Side effects "in children from cough and cold medications have been identified as a public health issue with clinical and policy implications," Dr. Daniel S. Budnitz and colleagues from the CDC in Atlanta, write. In the current study, the researchers identified ER visits for cough and cold medicine-related side effects among children younger than 12 years of age who were taken from a sample of 63 US ERs from 2004 to 2005. From this, the team estimates that 7,091 children visited ERs annually for side effects resulting from taking cough and cold medications, accounting for 5.7 percent of ER visits for all side effects in this age group. The investigators also report that the majority—64 percent—of ER visits related to cough and cold medications involved children between the ages of two and five and, again, the majority—66 percent—of the estimated ER visits were due to unsupervised ingestion of cough and cold medications, most common among children in the two-to-five year age range. The vast majority of the children—93 percent—were treated and released while 23 percent underwent stomach decontamination.
"As long as these products continue to be marketed for use in children, additional safety interventions should address the primary cause of injuries from these products: unsupervised ingestions which are a particular safety concern in two-to-five-year olds," Budnitz and colleagues state. "Although cough and cold medications represent a small proportion of all emergency department visits for side effects among pediatric patients," they conclude, "focus on these medications highlights how targeted strategies, particularly packaging innovations, could reduce pediatric side effects from other medications."
Meanwhile, the U.S. Food and Drug Administration (FDA) recently issued a warning for parents that over the counter (OTC) cough and cold medicines are dangerous for children under the age of two. The CDC’s study's findings on properly dosed kids who end up in the ER is expected to contribute to FDA discussions about cough and cold drug recommendations in the two-to-six age group, CDC officials said. Approximately 1,600 of the estimated 7,100 children are under two years of age; therefore, if FDA recommendations are followed, ER cases should fall 23 percent.

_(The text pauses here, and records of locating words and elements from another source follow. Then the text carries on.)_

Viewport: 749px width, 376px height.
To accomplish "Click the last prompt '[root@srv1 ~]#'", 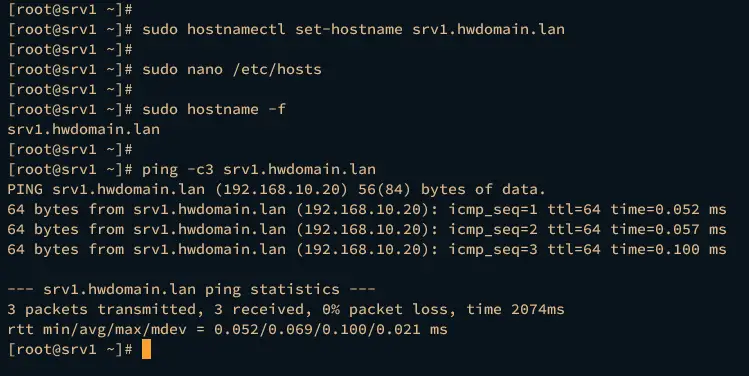I will 70,350.
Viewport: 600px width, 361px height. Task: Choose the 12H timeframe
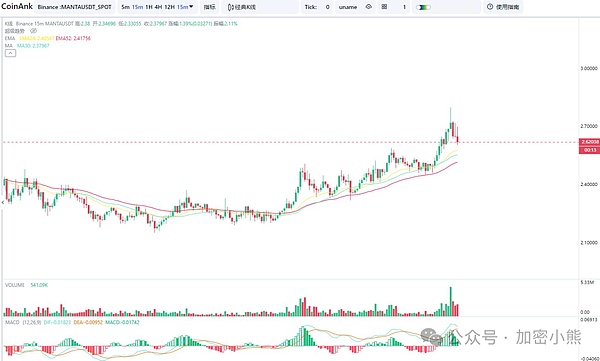pos(169,7)
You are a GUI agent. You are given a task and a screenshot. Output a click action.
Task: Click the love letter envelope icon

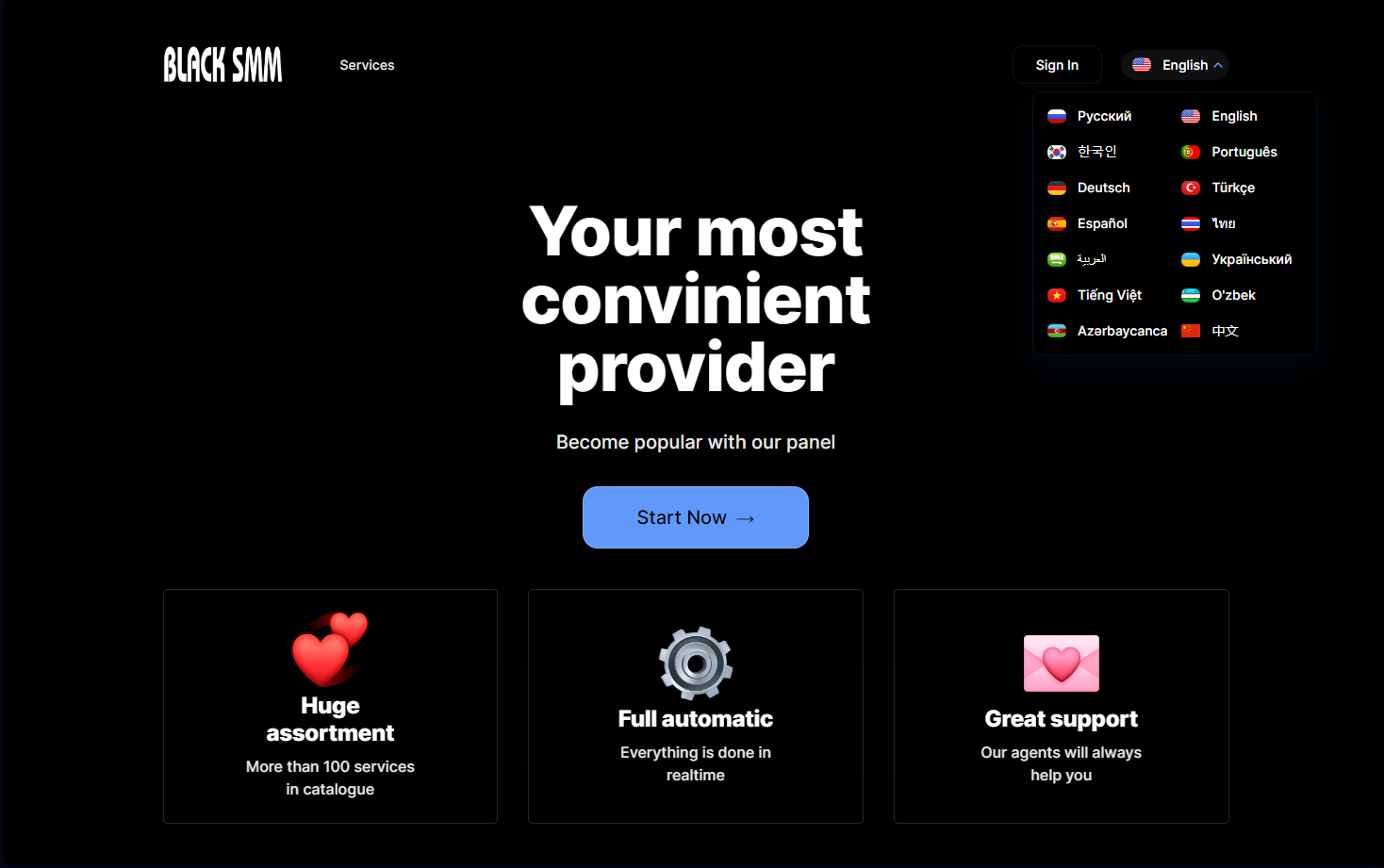(x=1062, y=663)
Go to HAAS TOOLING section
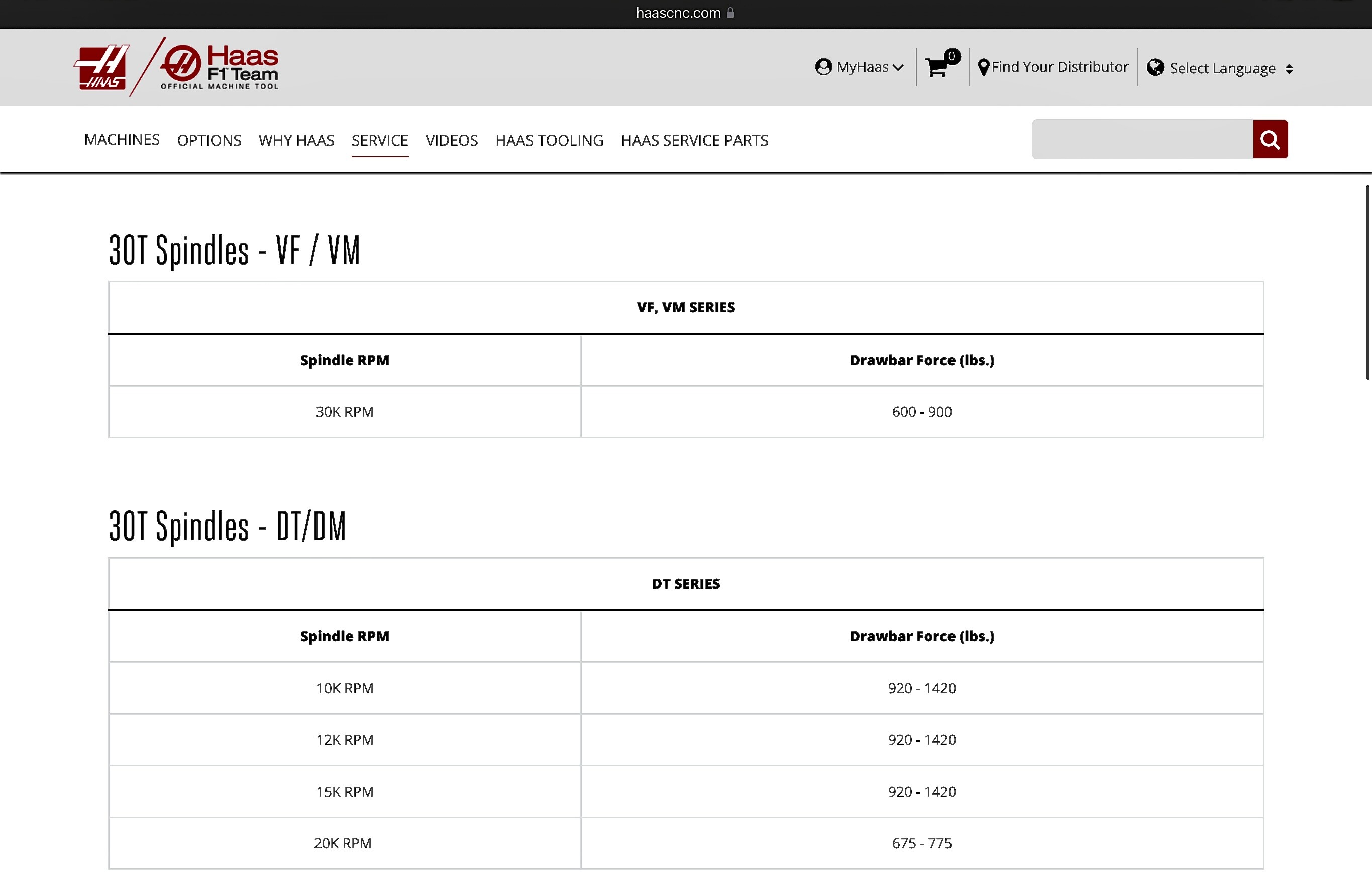The image size is (1372, 886). pyautogui.click(x=549, y=140)
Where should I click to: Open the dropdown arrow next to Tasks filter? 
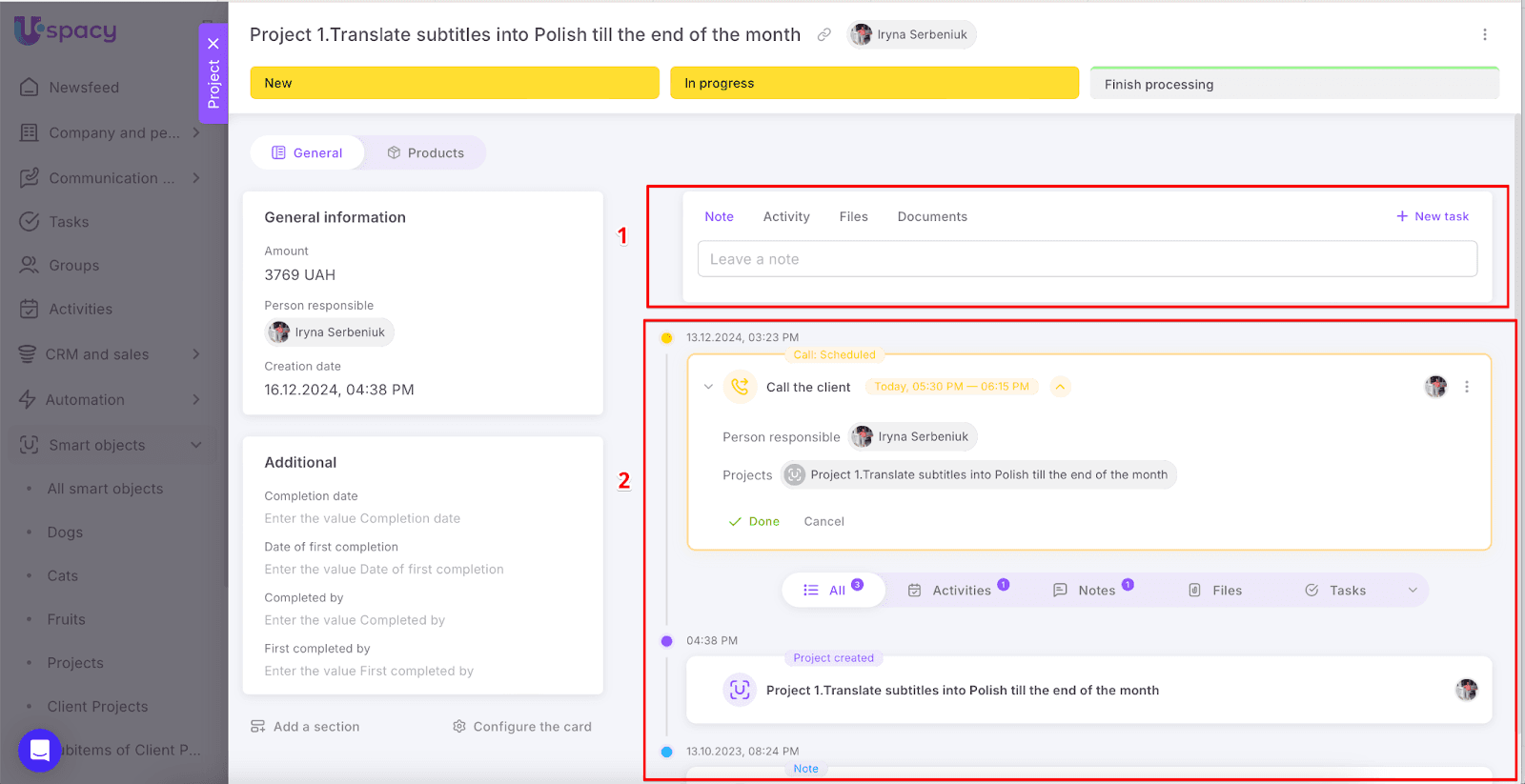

"The main message is, no medication left in the hands of a 3-year-old is safe," said the CDC's Dr. Melissa Schaefer an epidemiologist. For children whose symptoms were reported, allergic reactions such as hives and itching were most common; neurological symptoms such as drowsiness and unsteady walking were reported as the second most common. The medicines involved were generally liquid combinations of cough and cold treatments.
The CDC urges parents to avoid taking adult medications in front of children and to avoid encouraging children to take medicine by telling them it's candy.